8. Organização. Até Junho temos de ter a organização no exterior em pleno funcionamento. Tem de ser, como resultado do trabalho feito até aqui e pelo que vai ser feito. No interior, apesar das crónicas dificuldades de comunicação que a organização no exterior resolverá de vez, sabem que a nossa gente não parou, que em Angola e na Guiné, nomeadamente, a vida continua, cada [vez] mais esperançosa. No dia seguinte àquele em que a Polícia comunicou que tinha feito abortar o Movimento em Angola, saiu um Panfleto a desmascarar as acções da Polícia e do colonialismo. Os delegados africanos à Conferência da O.I.T. em Angola vieram de lá cientes de que estamos a lutar, como podem saber de alguns deles que aí estão. Na Guiné proliferam as organizações de luta e o problema está em coordená-las e dar o melhor sentido à luta comum. Notícias, embora raras, de Moçambique, indicam que a nossa gente está a organizar-se, nomeadamente no Norte. A presença do camarada Marc. é necessária para tratar disso e procurar contacto, de África, com Moçambique. Em casa, a etapa é agora de alargamento, de multiplicação de células, depois da reestruturação feita. A nossa gente está, na grande maioria, esclarecida. Querem fazer sair mais gente de casa ainda este ano. Vamos colaborar, sem perder o sentido da vigilância, com o P. [Partido Comunista Português]. Impomos condições e, nesta base, é uma coisa boa. Não damos mais notícias, porque (vocês conhecem-nas) as condições não permitem e continua de pé o problema das comunicações que só resolveremos com a vossa presença efectiva em África.

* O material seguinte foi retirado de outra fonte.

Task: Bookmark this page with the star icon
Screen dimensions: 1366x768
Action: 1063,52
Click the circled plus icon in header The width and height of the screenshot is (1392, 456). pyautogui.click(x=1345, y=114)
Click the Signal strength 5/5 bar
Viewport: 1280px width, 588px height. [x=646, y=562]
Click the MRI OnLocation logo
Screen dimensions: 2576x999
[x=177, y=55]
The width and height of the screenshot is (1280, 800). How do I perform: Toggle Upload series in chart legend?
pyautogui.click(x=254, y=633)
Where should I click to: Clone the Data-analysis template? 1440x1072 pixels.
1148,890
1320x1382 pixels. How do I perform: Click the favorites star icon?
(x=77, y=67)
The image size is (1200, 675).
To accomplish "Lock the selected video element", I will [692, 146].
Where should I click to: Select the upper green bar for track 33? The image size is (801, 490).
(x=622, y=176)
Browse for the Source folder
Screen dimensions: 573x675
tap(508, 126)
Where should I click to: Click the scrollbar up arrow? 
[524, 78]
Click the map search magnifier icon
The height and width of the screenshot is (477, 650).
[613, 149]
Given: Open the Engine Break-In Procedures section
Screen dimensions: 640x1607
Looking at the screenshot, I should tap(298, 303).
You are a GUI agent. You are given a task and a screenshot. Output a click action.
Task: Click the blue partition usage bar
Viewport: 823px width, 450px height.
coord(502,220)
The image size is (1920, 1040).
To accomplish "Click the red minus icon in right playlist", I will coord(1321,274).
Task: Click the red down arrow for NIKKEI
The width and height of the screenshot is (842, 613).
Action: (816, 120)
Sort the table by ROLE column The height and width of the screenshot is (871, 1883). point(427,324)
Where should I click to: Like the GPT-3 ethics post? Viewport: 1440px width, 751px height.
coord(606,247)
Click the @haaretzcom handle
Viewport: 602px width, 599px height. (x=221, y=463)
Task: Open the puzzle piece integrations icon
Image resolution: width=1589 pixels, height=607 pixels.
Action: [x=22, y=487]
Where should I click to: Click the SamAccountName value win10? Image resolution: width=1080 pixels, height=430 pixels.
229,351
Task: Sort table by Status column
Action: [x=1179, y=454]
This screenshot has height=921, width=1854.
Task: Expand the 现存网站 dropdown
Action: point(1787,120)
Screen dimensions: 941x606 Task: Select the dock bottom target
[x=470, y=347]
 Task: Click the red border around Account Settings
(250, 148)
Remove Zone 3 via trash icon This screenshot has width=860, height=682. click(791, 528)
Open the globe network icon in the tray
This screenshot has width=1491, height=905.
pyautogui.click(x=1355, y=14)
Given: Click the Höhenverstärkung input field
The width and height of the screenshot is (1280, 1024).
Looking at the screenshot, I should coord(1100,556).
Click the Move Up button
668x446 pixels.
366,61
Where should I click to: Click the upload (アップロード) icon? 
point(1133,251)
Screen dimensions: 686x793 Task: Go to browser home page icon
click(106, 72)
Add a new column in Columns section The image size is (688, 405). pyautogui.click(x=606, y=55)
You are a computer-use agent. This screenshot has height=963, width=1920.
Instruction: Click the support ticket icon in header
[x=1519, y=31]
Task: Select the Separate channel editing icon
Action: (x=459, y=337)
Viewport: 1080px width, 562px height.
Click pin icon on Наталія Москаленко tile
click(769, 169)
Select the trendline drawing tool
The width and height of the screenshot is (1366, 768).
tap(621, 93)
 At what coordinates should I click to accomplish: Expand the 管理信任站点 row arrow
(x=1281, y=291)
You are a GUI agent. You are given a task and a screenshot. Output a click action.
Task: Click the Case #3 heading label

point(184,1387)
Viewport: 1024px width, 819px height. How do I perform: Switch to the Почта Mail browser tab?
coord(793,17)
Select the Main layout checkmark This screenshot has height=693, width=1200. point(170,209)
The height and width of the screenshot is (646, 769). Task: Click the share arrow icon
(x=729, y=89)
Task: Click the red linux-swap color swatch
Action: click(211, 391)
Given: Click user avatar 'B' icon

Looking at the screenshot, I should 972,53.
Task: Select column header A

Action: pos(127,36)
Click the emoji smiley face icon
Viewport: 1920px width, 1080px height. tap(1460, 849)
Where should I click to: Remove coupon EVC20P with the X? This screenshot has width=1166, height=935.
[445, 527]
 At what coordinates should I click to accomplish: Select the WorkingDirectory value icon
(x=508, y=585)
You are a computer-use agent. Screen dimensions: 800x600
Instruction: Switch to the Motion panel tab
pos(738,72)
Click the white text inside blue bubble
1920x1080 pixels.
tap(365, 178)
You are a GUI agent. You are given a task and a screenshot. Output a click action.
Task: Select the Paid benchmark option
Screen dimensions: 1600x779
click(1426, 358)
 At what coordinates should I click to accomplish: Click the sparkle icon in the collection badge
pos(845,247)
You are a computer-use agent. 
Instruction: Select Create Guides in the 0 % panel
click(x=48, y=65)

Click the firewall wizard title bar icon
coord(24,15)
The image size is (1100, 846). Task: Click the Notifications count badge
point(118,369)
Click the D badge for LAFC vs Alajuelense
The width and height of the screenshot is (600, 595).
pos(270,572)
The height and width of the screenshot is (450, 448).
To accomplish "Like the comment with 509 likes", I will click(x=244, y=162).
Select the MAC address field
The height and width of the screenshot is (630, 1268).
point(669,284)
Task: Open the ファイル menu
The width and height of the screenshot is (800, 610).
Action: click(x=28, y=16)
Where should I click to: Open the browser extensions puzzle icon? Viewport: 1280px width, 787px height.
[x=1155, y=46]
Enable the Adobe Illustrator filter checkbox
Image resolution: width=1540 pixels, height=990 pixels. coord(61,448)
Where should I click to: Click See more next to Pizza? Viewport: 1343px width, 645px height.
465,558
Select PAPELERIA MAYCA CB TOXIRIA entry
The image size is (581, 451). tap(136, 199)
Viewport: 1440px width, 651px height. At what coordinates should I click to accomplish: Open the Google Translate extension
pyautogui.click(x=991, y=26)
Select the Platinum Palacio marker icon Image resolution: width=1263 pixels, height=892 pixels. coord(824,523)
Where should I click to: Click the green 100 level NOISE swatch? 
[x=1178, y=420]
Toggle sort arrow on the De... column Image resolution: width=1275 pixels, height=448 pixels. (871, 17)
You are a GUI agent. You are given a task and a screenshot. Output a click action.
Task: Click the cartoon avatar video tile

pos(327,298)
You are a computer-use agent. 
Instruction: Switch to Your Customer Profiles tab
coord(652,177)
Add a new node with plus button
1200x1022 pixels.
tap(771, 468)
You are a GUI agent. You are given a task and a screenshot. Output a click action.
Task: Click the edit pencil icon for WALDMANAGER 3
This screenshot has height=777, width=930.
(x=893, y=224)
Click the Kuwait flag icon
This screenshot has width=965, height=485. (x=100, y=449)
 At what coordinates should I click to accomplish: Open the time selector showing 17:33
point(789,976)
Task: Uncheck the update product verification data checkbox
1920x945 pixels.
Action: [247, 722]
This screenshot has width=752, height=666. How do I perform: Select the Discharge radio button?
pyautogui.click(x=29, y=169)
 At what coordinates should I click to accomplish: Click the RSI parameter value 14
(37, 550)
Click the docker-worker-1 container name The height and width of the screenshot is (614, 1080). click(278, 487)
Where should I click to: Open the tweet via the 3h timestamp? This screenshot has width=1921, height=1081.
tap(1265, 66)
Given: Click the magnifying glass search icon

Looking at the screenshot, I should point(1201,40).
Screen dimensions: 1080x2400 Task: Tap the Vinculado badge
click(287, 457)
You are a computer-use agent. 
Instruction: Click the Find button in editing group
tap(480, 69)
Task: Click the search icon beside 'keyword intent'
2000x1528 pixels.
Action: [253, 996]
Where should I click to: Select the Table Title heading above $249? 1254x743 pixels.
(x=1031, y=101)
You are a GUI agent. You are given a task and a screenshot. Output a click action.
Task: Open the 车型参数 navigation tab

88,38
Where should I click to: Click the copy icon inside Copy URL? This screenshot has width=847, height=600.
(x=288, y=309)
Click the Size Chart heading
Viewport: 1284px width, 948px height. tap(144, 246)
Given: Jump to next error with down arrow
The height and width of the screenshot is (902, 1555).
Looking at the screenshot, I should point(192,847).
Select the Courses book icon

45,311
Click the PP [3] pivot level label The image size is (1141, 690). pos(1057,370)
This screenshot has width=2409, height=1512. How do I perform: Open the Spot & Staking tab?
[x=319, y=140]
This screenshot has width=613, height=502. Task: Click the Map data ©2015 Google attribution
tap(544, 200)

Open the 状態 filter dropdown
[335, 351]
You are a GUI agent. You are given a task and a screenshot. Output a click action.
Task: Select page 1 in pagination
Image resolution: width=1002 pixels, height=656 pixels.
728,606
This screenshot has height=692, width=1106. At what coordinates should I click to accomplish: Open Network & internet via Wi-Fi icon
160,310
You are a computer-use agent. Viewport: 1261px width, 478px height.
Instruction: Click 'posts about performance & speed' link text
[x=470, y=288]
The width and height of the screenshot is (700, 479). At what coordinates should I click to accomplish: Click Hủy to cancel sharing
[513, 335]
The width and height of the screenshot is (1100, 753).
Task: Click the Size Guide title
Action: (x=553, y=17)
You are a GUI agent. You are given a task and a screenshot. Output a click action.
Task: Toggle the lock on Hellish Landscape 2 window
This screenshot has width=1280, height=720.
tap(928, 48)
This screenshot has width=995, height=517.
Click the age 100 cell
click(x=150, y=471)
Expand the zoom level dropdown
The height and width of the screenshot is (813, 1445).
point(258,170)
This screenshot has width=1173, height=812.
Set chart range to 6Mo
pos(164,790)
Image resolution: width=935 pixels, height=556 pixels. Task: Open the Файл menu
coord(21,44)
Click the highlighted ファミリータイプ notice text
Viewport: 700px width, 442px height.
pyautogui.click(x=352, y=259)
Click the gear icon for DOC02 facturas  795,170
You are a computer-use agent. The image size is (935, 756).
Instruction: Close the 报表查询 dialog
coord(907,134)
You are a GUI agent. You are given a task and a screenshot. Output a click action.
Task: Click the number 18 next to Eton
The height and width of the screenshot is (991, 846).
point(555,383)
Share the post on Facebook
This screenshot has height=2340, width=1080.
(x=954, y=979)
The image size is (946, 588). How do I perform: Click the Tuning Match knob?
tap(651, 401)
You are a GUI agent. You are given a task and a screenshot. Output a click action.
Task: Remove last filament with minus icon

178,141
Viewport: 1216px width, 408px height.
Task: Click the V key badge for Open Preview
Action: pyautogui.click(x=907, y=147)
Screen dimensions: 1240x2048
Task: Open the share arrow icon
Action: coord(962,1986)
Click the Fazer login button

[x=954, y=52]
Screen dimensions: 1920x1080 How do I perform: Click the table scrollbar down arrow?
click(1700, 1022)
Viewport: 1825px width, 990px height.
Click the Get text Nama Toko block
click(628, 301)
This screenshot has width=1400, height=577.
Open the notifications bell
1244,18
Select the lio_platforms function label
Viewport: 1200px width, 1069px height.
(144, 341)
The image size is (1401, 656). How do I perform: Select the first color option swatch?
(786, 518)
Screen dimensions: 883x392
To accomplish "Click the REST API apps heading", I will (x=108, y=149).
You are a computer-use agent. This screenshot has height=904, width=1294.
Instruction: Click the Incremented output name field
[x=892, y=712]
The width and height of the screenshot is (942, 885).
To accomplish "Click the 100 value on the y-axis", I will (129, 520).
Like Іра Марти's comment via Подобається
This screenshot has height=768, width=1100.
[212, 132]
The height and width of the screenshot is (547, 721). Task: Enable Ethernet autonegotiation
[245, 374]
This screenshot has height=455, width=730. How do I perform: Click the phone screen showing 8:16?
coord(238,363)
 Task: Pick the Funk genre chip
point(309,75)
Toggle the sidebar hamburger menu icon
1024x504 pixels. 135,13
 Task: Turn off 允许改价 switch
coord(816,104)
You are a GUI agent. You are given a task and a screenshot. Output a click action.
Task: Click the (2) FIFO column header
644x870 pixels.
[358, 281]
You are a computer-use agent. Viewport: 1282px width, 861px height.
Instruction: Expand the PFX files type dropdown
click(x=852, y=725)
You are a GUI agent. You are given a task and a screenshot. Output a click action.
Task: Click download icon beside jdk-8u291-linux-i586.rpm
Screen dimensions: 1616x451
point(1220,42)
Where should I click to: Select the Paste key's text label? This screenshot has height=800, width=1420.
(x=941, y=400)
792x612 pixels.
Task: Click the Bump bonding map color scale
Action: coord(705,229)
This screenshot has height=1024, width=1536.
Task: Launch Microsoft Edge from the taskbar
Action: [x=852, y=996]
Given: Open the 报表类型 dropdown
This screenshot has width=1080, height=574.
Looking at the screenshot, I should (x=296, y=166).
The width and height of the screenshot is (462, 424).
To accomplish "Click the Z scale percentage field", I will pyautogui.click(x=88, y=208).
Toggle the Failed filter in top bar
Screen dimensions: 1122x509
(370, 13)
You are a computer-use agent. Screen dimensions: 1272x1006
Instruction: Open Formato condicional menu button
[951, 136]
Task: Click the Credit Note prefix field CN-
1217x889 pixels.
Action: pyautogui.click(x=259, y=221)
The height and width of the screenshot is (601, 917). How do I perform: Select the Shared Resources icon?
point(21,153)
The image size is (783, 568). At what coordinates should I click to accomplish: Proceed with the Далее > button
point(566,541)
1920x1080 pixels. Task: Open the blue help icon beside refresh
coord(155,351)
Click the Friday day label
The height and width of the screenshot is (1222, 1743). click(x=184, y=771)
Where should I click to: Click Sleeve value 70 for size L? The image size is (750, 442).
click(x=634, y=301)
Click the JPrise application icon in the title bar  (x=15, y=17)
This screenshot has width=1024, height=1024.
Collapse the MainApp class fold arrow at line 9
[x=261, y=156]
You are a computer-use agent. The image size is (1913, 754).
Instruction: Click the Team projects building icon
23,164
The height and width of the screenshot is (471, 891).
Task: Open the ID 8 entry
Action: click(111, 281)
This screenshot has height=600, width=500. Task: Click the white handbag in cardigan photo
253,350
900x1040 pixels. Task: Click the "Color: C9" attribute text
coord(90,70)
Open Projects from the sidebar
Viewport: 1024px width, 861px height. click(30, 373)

Por hoje é tudo. De lamentar não termos podido estar juntos, mas cremos que este momento foi bem aproveitado. O que ficou dito como coisas que devem ser feitas por vós, por certo não será novidade, mas o Executivo tem de dizer isso mesmo. Os melhores parabéns pelo exemplar espírito de iniciativa, de sacrifício e de firme decisão de lutar até a nossa vitória final, de que têm dado provas. Avante na luta unida pela libertação das nossas Pátrias! Viva o MAC, instrumento activo dos nossos povos na luta pela sua libertação do domínio colonial! Viva a África unida e independente!
Pelo Comité Executivo do MAC
ass.) Abel Mário

[Escrito na margem: Dêem resposta detalhada por vias seguras (Liège, por exemplo).]